Though tolerance and acceptance were concepts taught in our household as long as I can remember, I learned from my father of a different kind of acceptance. Instead of a fretful worry about the future or of that unrelenting “rumble of terror,” I learned – in the soothing croon of George Harrison that “all things must pass.” I came to view life in an ecclesiastical cycle. And while I struggled with any kind of reasonable way of really saying “goodbye,” it became clear that the refrain was superfluous. Entirely unnecessary.

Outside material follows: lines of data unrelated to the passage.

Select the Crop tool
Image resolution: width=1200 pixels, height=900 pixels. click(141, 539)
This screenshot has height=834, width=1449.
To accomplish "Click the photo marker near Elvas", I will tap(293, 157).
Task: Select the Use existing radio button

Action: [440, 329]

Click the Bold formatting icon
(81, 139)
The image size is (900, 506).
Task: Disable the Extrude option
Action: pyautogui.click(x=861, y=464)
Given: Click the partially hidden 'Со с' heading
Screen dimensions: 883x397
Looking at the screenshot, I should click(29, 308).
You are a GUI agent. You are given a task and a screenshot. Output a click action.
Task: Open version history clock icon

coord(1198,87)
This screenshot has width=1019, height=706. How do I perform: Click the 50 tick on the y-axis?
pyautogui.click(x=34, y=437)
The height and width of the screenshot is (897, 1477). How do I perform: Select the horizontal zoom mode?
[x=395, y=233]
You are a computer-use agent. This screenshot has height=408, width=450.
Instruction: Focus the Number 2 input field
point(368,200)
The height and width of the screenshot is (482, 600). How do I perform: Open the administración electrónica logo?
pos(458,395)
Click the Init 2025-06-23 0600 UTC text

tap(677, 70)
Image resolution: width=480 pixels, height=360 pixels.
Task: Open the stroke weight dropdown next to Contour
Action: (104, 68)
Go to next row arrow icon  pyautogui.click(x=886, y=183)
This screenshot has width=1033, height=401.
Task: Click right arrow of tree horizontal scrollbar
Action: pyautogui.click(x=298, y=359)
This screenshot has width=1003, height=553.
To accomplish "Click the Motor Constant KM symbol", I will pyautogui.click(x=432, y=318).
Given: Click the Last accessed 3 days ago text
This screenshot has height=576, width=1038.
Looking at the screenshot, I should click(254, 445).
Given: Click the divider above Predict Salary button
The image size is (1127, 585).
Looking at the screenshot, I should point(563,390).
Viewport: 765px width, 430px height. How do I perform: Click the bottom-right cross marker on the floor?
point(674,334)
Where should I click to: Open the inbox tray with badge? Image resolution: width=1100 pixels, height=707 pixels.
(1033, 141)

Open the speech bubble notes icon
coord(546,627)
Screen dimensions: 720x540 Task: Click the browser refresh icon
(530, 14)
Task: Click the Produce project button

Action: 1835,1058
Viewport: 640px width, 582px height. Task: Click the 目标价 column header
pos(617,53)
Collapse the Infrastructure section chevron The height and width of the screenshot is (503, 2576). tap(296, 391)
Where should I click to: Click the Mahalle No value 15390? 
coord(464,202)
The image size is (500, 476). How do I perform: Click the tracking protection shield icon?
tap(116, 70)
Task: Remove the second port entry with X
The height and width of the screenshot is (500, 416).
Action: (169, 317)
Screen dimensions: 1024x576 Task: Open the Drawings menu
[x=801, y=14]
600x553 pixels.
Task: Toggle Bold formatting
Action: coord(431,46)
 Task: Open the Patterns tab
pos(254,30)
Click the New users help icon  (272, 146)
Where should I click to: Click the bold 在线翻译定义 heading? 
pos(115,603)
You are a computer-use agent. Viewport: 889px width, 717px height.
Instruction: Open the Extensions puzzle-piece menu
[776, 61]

We talked – at length – about this kind of acceptance several weeks before my father went into the hospital and its jellyfish iv tentacles for the final time. After our discussion, I gave my dad a hug, we said goodbye and I got in my car to go home to Los Angeles. Driving through the hills of Mount Helix and across the overpass of the 8 freeway, I reflected on the words we exchanged, postponing my destination home a bit longer. As I drove that afternoon, radio off, lost on empty, I continued to think about, to dwell on, the idea of really losing my father – it always felt like a phantom threat dangled in the air – until then. I drove next to but not in the neighborhood of my childhood, turns and signals distantly familiar – like the swoops and whorls of someone else’s fingertips.
Though more than enough people have asked me how I was feeling, if I was scared, or worried. I can say with certainty, that that afternoon was the last time I really felt fear about what was happening. I’m sure that this is as my dad wished. These past weeks have helped renew my understanding that family is a gift not to be exhausted. This period of losing a loved one is also one of rekindling and reaffirming familial bonds. It has been a blessing to see many of you as you have been there to support and remember with my mother and our family.
In “Little Gidding,” T.S. Eliot writes: “What we call the beginning is often the end and to make an end is to make a beginning. The end is where we start from.” Like many of you, I’ve felt the dull thud of emptiness that comes with the loss of someone as enigmatic and vibrant. I can only assume that this is an ending from which to move forward, to take the lessons, take the memories, take the jokes, the warmth and generosity that Joey left, and take off running with happy feet.